> [Exercise tasks]:
[1] Write out the passage of the postal service comments from "Use post offices" up to and including "the postal service.".
[2] Translate this sentence from the postal service comments into Spanish: "Another great way to save money is carrier training."
[3] Supply a continuation of the comments on cutting postal service costs, starting after their final sentence.

> [Text provided]:
start

Use post offices as electric charging stations for vehicles. Convert most mail vehicles to electric. Allow citizens to use the charger during the day and use the charges at night for the postal service.
As a rural mail carrier, electric vehicles are currently being tested, and are failing. They’re not holding a charge in extreme cold or extreme heat. There is too much stop and go. There are many things the postal service could do to save/increase money that doesn’t involve less delivery days. All postal employees are paid with postage. You buy a stamp, it pays us, yet we give shipping materials away for no charge. Charge! Not some outrageous price, but 2 bucks for 6/8/12 boxes, some money could be made. If mail doesn’t make a delivery truck, send it with the next days mail, have those carriers deliver what they have. 1 delivery per station from the plant per day, pick up outgoing mail from the day before at the same time instead of sending a PM truck to get it. There are so many good ways to actually make the post office make money, and most of those ideas come from the carriers, the bottom of the postal ladder. A lot of people may not respect the post office due to crappy carriers, and rude window clerks, but there are good ones out there who care about their jobs, and want to keep them. Consolidation could work, but not when carriers are having to drive 20 miles from an office to their route. Offices within 5 mile radiuses would make sense, and save money. Another great way to save money is carrier training. Stop sending the new people to sit in a classroom and learn when they could learn in the office with the carriers. It would weed out the good from the bad quickly and save those 4 days of paid classroom training with 1 or 2 days of seeing what we actually do on daily basis, and deciding if it is for them or not. People take advantage of the training pay, and never show up to the office to shadow a carrier. There doesn’t need to be huge changes to save or make money.
I just created a policy for it, I’m sick of getting blamed for upper managements lack of. We do the work. We know what would save money. The good employees outweigh the bad, the bad are the only ones that ever get talked about. So much to say.
All of your ideas are terrible, and I’ll answer your junk mail question. More automation means more error and more work for the now 50% less staff you’d like to see, more work, more pay, no money saved. That was 2 of your ideas, next, electric vehicles, multiple were tested, and multiple have failed on mail routes. Extreme heat or cold with the stop and go a carrier does, drains the battery too fast. Also, the cost of replacement batteries-thousands of dollars-no savings in the long run when they need to be jumped by a mechanic/supervisor/random person on the street (if that’s even possible with electric vehicles) constantly, resulting is wait time, for waiting for help to get them back on the street, which means more hours, more pay, less savings. And as for junk mail…A business contacts the post office to send out a direct mailer to consumers in hopes that they will then “consume” their product. As they have paid postage, carriers are required to deliver it. I think you also said less delivery days? There are more cost saving measures that would actually work before USPS needs to resort to less delivery days. Some of which I’ve posted in another comment on this thread. If you want to see change is the post office, the people that do the actual work and see how it could be better, are the ones to ask.

end

> [Material provided]:
start

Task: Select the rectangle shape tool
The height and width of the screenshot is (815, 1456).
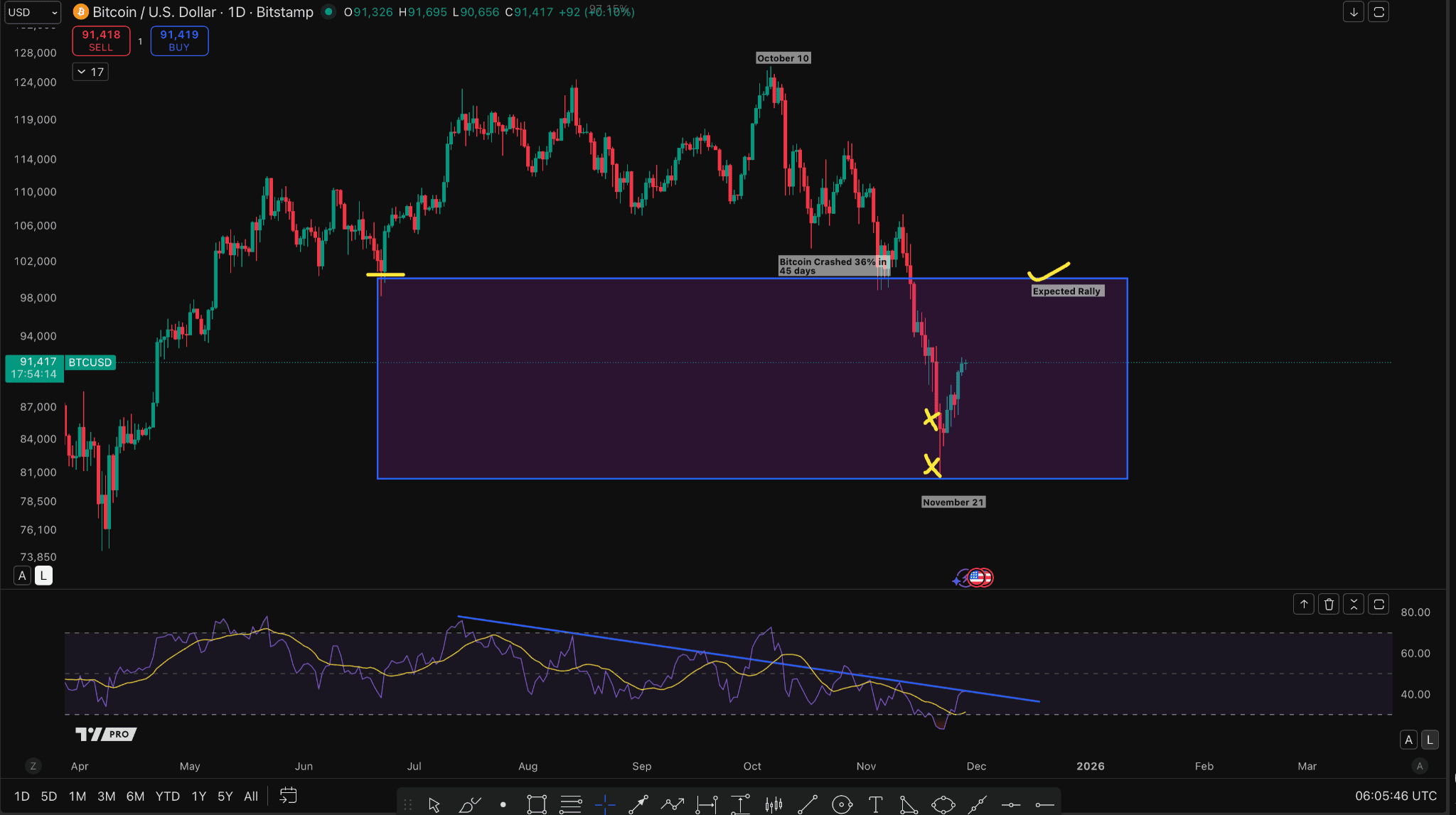Action: (537, 804)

end

> [Responses to the exercise]:
[1]
Use post offices as electric charging stations for vehicles. Convert most mail vehicles to electric. Allow citizens to use the charger during the day and use the charges at night for the postal service.

[2] Otra excelente manera de ahorrar dinero es la capacitación de los carteros.

[3]
Ok. When I gave a green check to 3 delivery days a week, I’m just saying I’m okay with only receiving mail 3 days a week. I assume it would cut costs, but I’m definitely okay with saving money other ways. Same argument goes for the other green check.
The electric cars comment I made was that electric cars probably aren’t a great idea, and if they were we would already have seen most of the jeeps change over.
And as for junk mail, I’ve heard that they don’t pay the full stamp price, that mass mail is subsidized, I may be wrong. But I also don’t see the benefit to make paper and ink, design the graphics, print them all up, have the post office distribute them, for me to just throw them in the garbage. I can’t imagine that helps the morale of the mail-man. If you only delivered stuff people wanted I think you’d feel more pride in your work, which I’ve found helpful in my jobs.
Mass mailers are cheaper than a first class letter, and there are different types. Some have names and addresses, some just have addresses, some are no name, no address, everyone gets them. Cost varies depending on the type. Any postage paid is how I get paid. If people didn’t send them, postal employees would have no paycheck. Carriers and clerks are the faces of the postal service, so the pride I get from my job is knowing that 99.9% of my customers are extremely satisfied with the job I do. I can’t make everyone happy, but I do my best to make sure they get the correct mail and packages delivered safely. They know if they have an issue that I will go above and beyond to straighten it out for them. There is a small percentage of dishonest employees that make the rest of us look bad, and give us a bad name, so it sucks for those of us who do take pride in our job. Most people don’t even talk to their carriers before they make a complaint about a small issue. I recommend everyone do that first. Leave a note asking them to stop and speak with you about an issue, a good carrier will take the time to listen, even though we are micromanaged and rushed. Find out your carriers days off, that will answer a lot of questions. Some substitute carriers don’t take the time your carrier will to make sure things are correct. I’m rambling, here. Sorry. It’s a very frustrating job sometimes. It’s extremely hard on our bodies with all of the repetitive motion. I’m currently typing this with a completely numb right hand. I’ll leave you with one last thing. When you’re driving down the road next time and see a mail vehicle delivering on a busy road, watch how many people pass them unsafely, then Google how many mail carriers have been killed by impatient drivers wanting to pass. It might surprise you.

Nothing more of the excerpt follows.